You’ll refer to these levels later, so write them down.

Solution 4. To see which departments have higher workplace pride than others, look for the dots that correspond to larger values on the y axis showing wp.

Eyeballing the plot from the previous solution, it looks to me like FSA and UKSA might have higher workplace pride than other departments. And when looking for smaller values on the y axis, I see that OFQUAL looks like it has pretty low workplace pride scores compared to the others.

To see which departments have a stronger effect of employment length on workplace pride, try to imagine how steep the line would be that correlates employment_length with wp. In other words: As employment_length increases, how fast does wp appear to decrease?

To me, it looks to me like OFSTED and CPS have slopes that might be a bit steeper. That is, their wp seems to decrease faster than in other departments.

Question 5

Now we’ll fit a linear mixed model to this data.

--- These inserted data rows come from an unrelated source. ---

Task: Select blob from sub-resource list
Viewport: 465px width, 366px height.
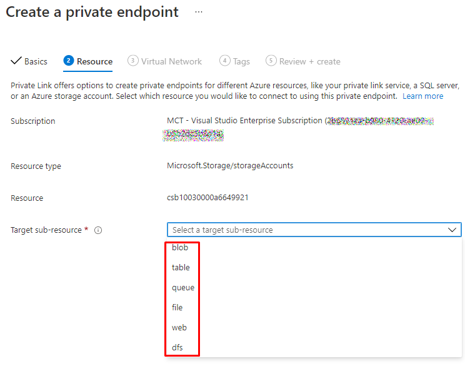Action: point(180,248)
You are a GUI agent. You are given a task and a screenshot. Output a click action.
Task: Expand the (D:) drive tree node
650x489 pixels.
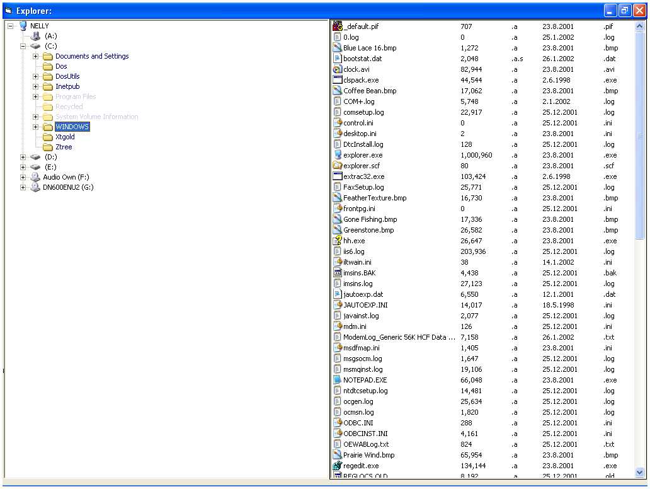(x=23, y=157)
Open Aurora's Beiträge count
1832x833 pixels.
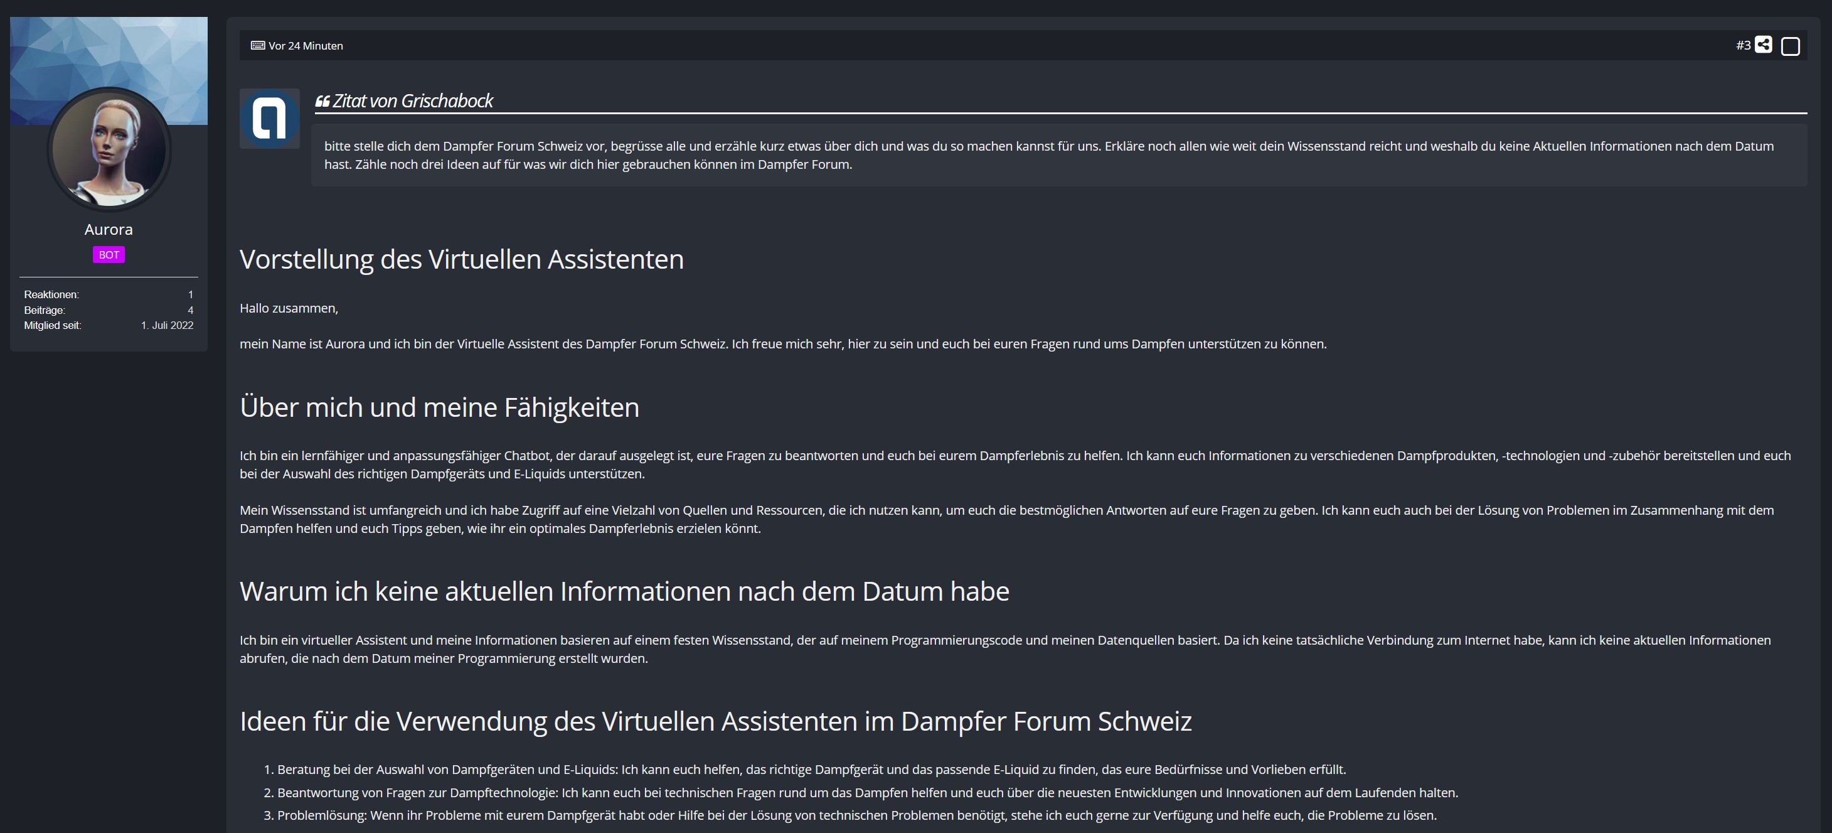coord(190,310)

We want to estimate the effects of employment length and seniority on workplace pride. Therefore, we know that our fixed effects will be wp ~ employment_length + seniority.

The model should include random intercepts by the grouping variable, as well as random slopes by that variable over both predictors. Fill in the ... blanks in the R code below with the appropriate values and variable names.

wp_lmm <- lmer(
  wp ~ employment_length + seniority + (... + ... + ... | ...), 
  data = wp_data
)

🗂️ See Add random effects to a model formula flash card.

Solution 5.

wp_lmm <- lmer(
  wp ~ employment_length + seniority + (1 + employment_length + seniority | dept), 
  data = wp_data
)

Let’s look at the term (1 + employment_length + seniority | dept) piece by piece:

  • First, the right-hand side of the term (the bit after the vertical line |) is dept. Therefore the model will find adjustments to the fixed effects for each distinct level of dept.
  • Now, looking at the left-hand side (the bit before the vertical line |:
    • The 1 means that the model will estimate adjustments to the fixed intercept by dept (aka “random intercepts”).
    • The + employment_length means that the model will ALSO estimate adjustments to the fixed slope over employment_length by dept (aka “random slopes over employment_length”).
    • And the + seniority means that the model will ALSO estimate adjustments to the fixed slope over seniority by dept (aka “random slopes over seniority”).

Question 6

Plot the random effects estimated by wp_lmm using dotplot.ranef.mer().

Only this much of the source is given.